Silent Tenants / Inquilinos Mudos by Alberto Roblest with translations by Maritza Rivera forthcoming from Day Eight

Day Eight is proud to announce forthcoming release of the poetry book Silent Tenants / Inquilinos Mudos by Alberto Roblest. The book will be published May 15, 2023 in Spanish and with English language translations by Maritza Rivera. For advanced copies of the book, to schedule readings, or to interview the authors, email admin <at> DayEight.org. Poems in the book speak in the diverse voices of protagonists who due to fear, rejection, uncertainty, and discrimination, embrace silence to find their community. The book shares the Latin American immigrant experience, and highlights the importance of naming things in another language.

Alberto Roblest with his partner and Hola Cultura co-founder, journalist Christine McDonald

Alberto Roblest is a Mexican-American multi-disciplinary artist, poet, and essayist, and co-founder of the dual-language news website, Hola Cultura. His written work has been published broadly, including recently a book of his short stories, Against the Wall, published in English translation by the University of Houston’s Arte Publico Press in 2021. His prior published poetry books include Las Andanzas del Huy Huy y el Chichicaxtle con su Ñero (2000); Ortografía para piromaniacos (2002); and, Entre los Signos el diminutivo (2012). Silent Tenants is Roblest’s first poetry book in more than a decade. Literary journals that have published Mr.

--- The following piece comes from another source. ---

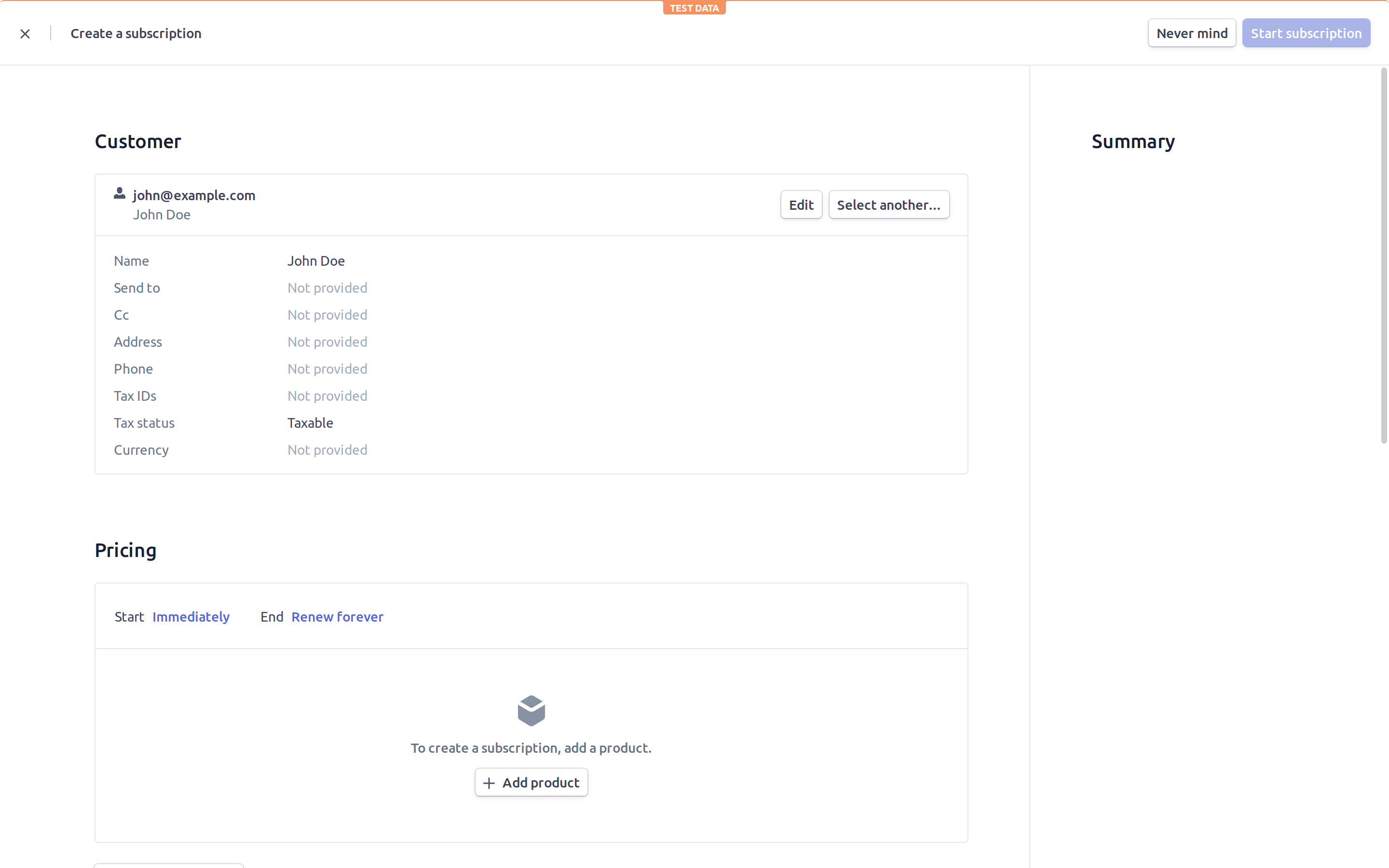Open end options via Renew forever

[x=338, y=617]
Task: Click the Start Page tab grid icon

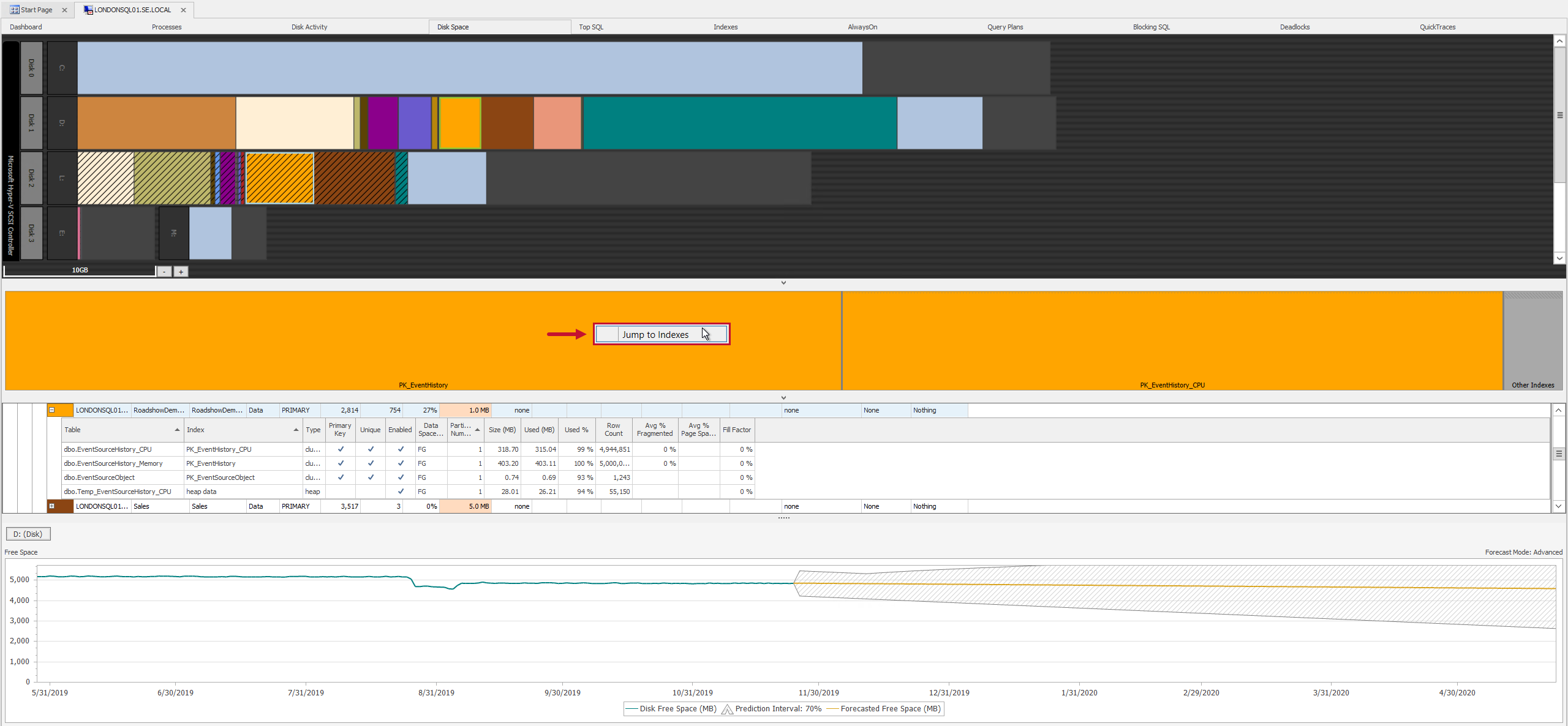Action: click(13, 9)

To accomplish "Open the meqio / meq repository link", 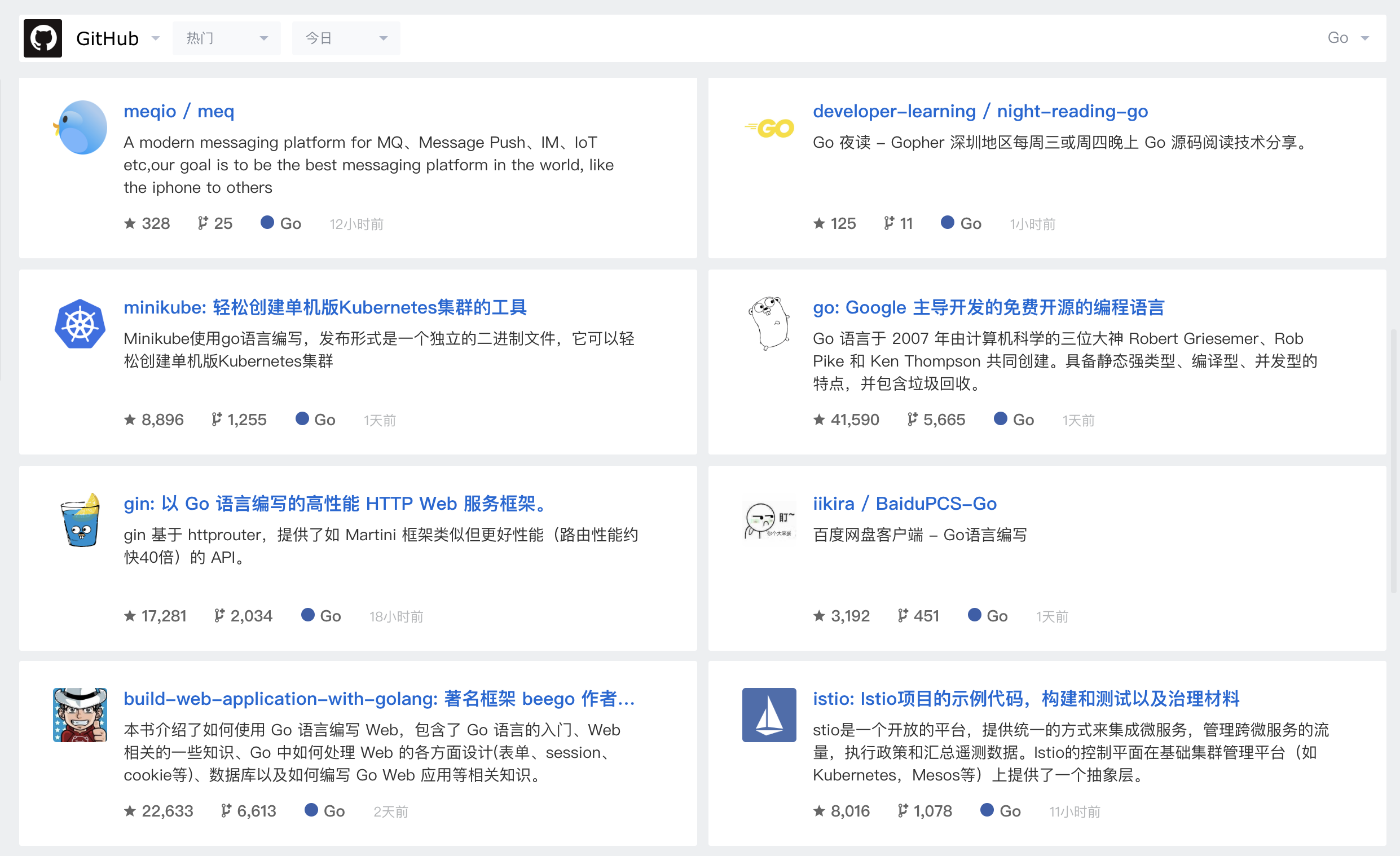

Roblest’s work include La Jornada Semanal, Félix Magazine, Revista de la Universidad Nacional, Revista Generación, Casa del Tiempo, RazaTeca, Asalto al Cielo, Poesía Relim, and Revista Baquiana. Translator Maritza Rivera is a well-published poet in both English and Spanish, an army veteran and puerto riqueno, and founder of the Mariposa Poetry Retreat. Rivera was co-editor of Day Eight’s 2022 published afro-latin poetry anthology, Diaspora Café: D.C. Artwork for the book’s cover is by Alvaro Sanchez.

Day Eight’s Sarah Katz conducted the following interview with Roblest to learn more about the forthcoming collection and his poetry practice.

SK: What inspired you to write Inquilinos Mudos / Silent Tenants?

Alberto Roblest: My neighbors. In the Columbia Heights area, and in the building where I live, there are still Latinos, we are few. Sometimes we talk. They tell me about their hardships, their achievements, their progress in learning the English language, etc. Being a Spanish teacher and perhaps because I studied communication; linguistics, semantics and also the learning process of another language and another culture have always fascinated me.

SK: Did any special or unusual circumstances or incidents play a role in the conception and/or writing of this book?

X-ray imaging of the author’s heel taken at GWU hospital, 2021

AR: I broke my foot, they put three screws in the heel area. I had to rest. I spent a season healing and another, no less long, recovering. While this was happening, the second wave of COVID was unfolding. Uncertainty in an empty city. In those sad and strange days, it became necessary to visit the hospital. The trip left me speechless. The most impressive thing were the empty streets, the absolute silence, a city that seemed abandoned by its inhabitants… except for the Latinos who continued to work, and obviously the doctors, nurses and all the health personnel who were always up to date in the middle of that abandoned city. At the time, they were called “essential workers”.

SK: What is your writing process like?

AR: I write outdoors. On the street while waiting for the bus, on the subway, sometimes at the Malcolm X Park, or other public space. Everything on my old Tablet, and sometimes in a small notebook that I always carry with me.

SK: Which writers inspire you?

Octavio Paz, Pablo Neruda, Walt Whitman, Arthur Rimbaud, Sylvia Plath, Allen Ginsberg, Diane Di Prima… among other great poets.

SK: What was the hardest poem to write?

Some poems take longer than others. From this book I think the poem: “Bilingûe: Scattered Phrases- Letters”. Something like a couple of years, maybe.